Collected data entries:
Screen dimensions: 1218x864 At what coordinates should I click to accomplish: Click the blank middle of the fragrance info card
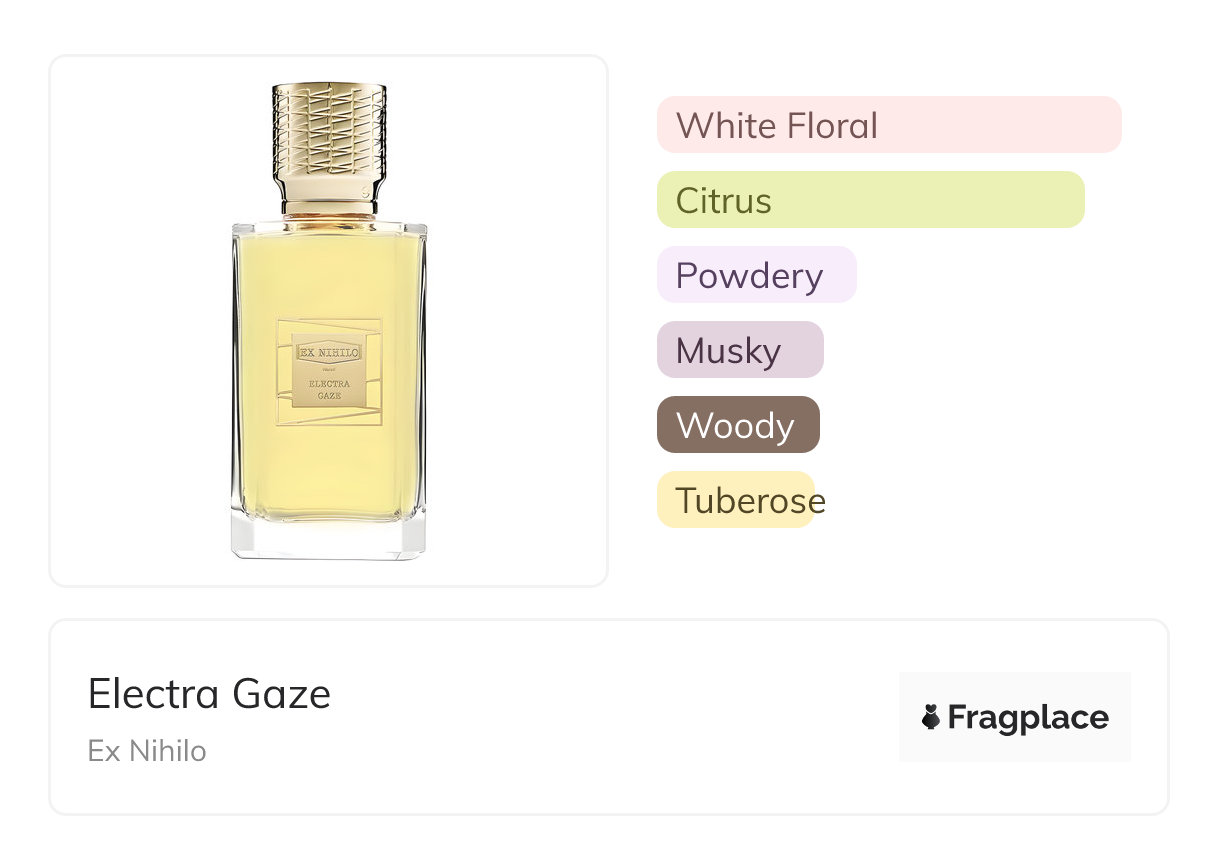click(x=600, y=717)
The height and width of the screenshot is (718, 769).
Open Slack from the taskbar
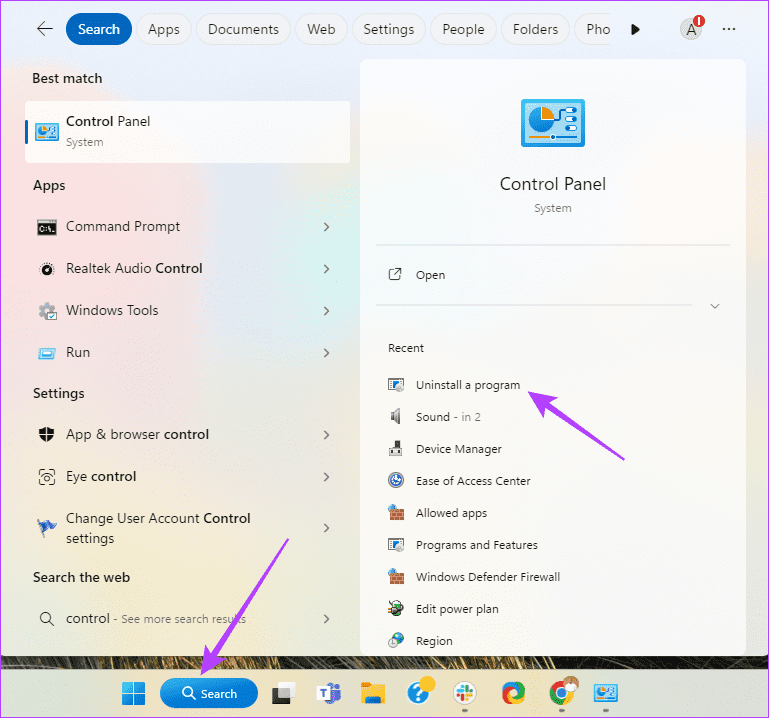(465, 693)
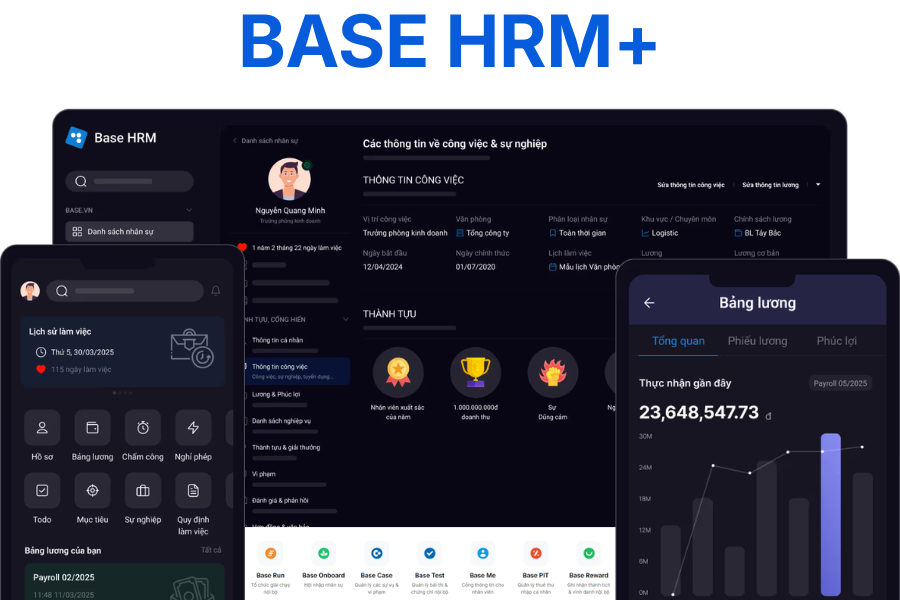900x600 pixels.
Task: Select the Chấm công stopwatch icon
Action: (x=143, y=428)
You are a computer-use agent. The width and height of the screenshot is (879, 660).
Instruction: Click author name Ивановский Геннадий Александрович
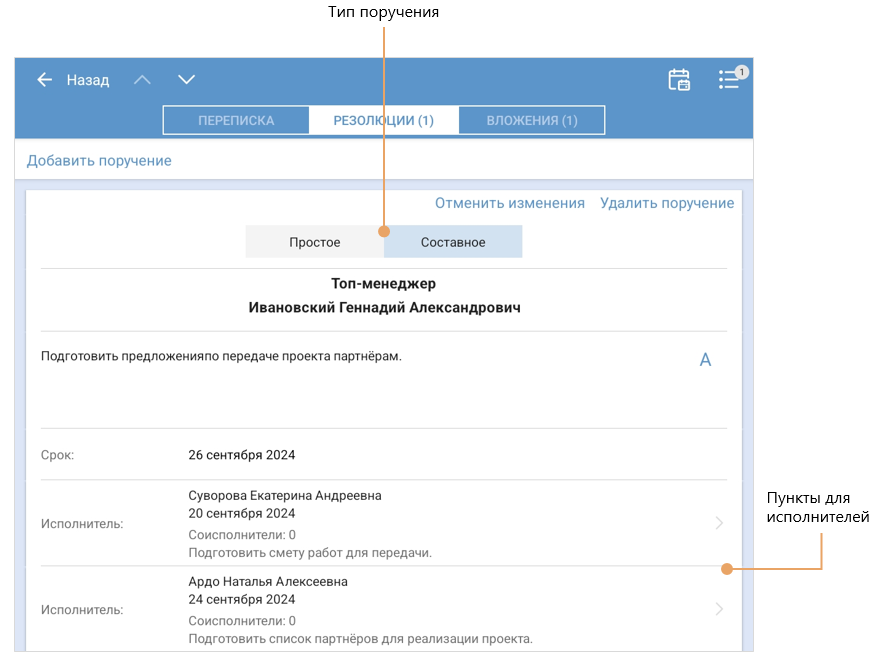[384, 308]
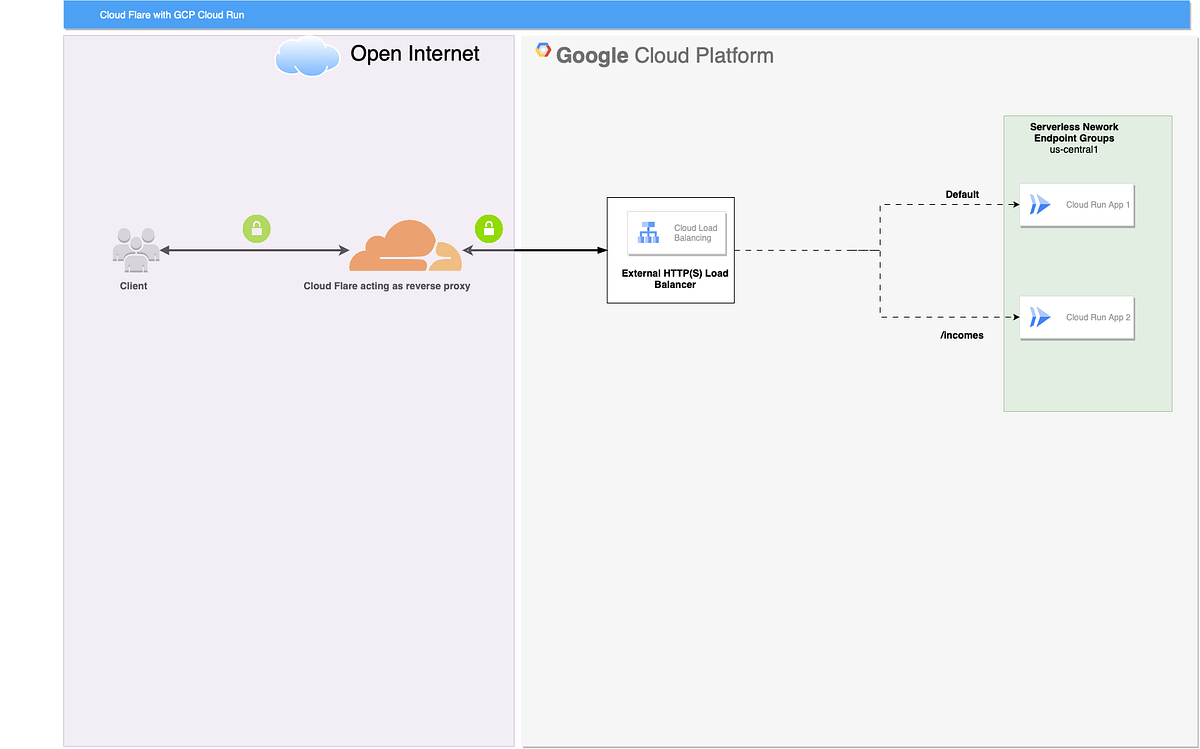
Task: Click the Default route label
Action: click(964, 194)

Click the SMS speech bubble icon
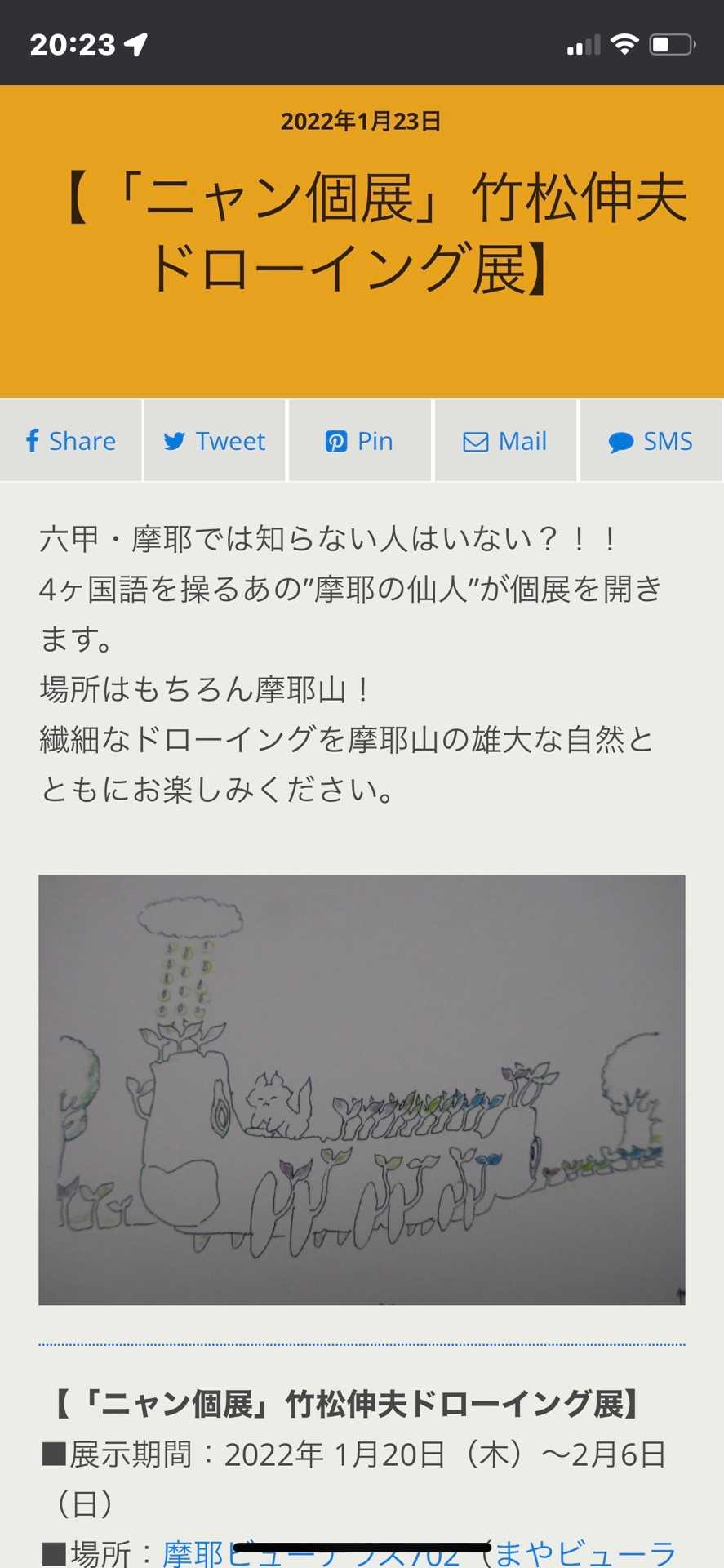621,443
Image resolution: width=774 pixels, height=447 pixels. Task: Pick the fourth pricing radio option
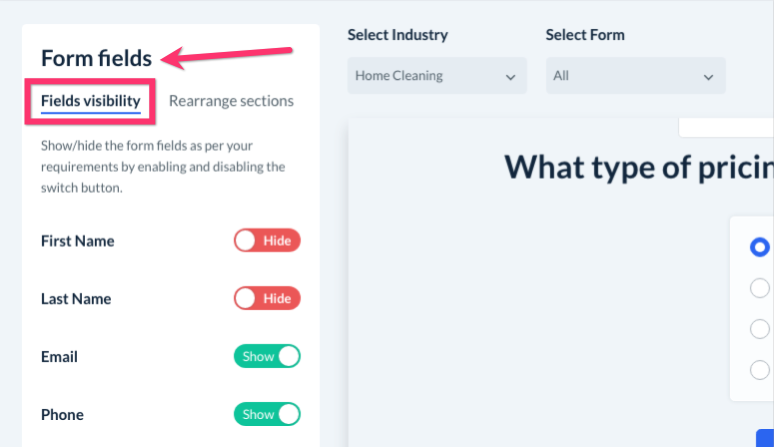[760, 370]
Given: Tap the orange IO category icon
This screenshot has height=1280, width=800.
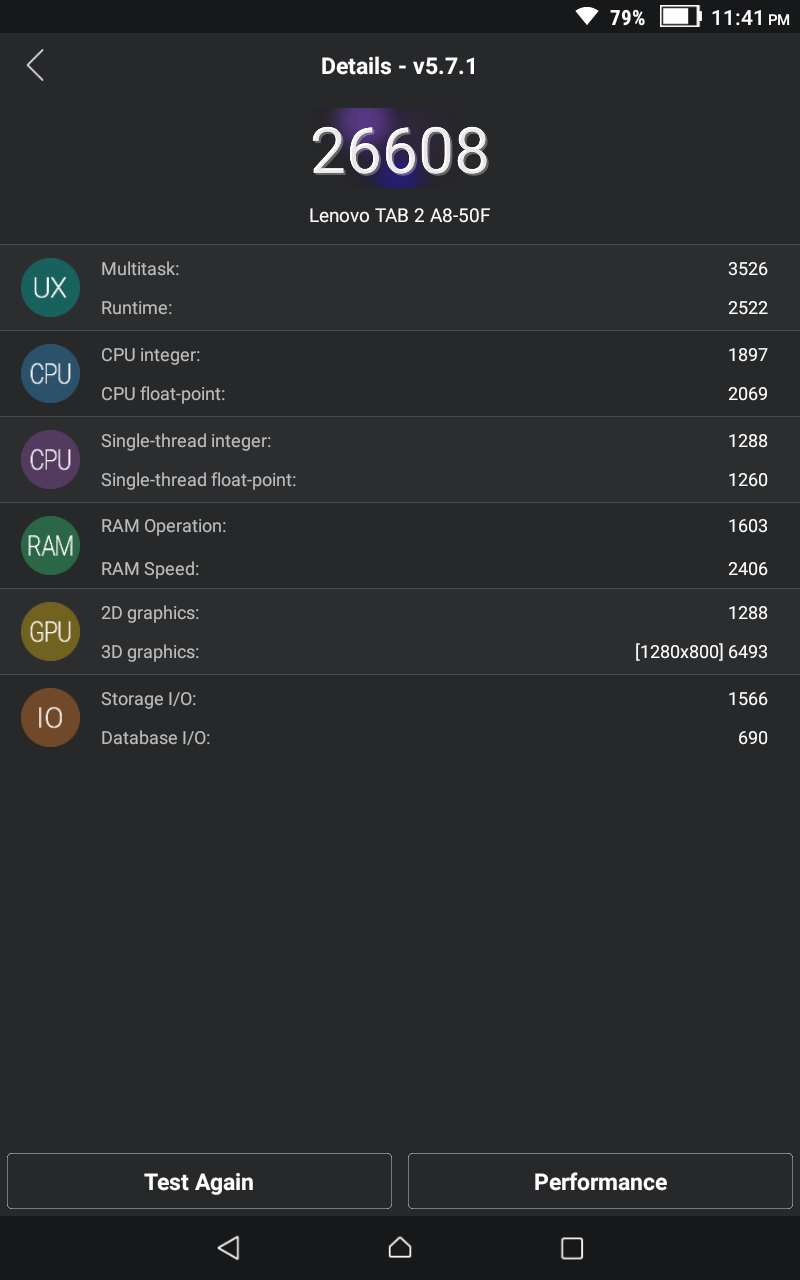Looking at the screenshot, I should [50, 718].
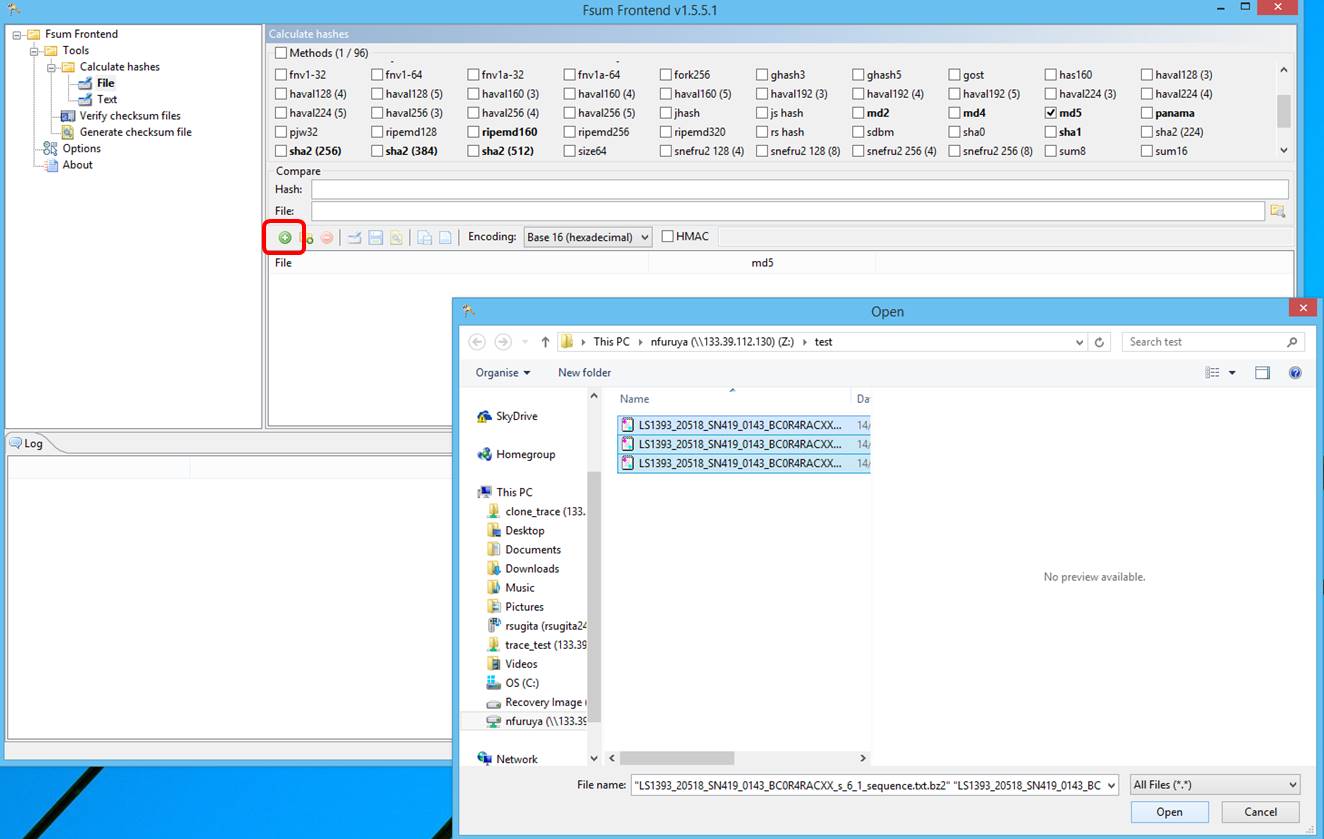The image size is (1324, 839).
Task: Click the red Remove file icon
Action: click(x=327, y=238)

TASK TO CARRY OUT:
Leaving all pictures aside, print exactly the lines from the one that contains "Given: Tap the orange IO category icon" through the last line of the data above, inclusive.

RESPONSE TO THIS TASK:
Given: Tap the orange IO category icon
This screenshot has height=1280, width=800.
Looking at the screenshot, I should [50, 718].
The image size is (1324, 839).
Task: Click the red Remove file icon
Action: click(x=327, y=238)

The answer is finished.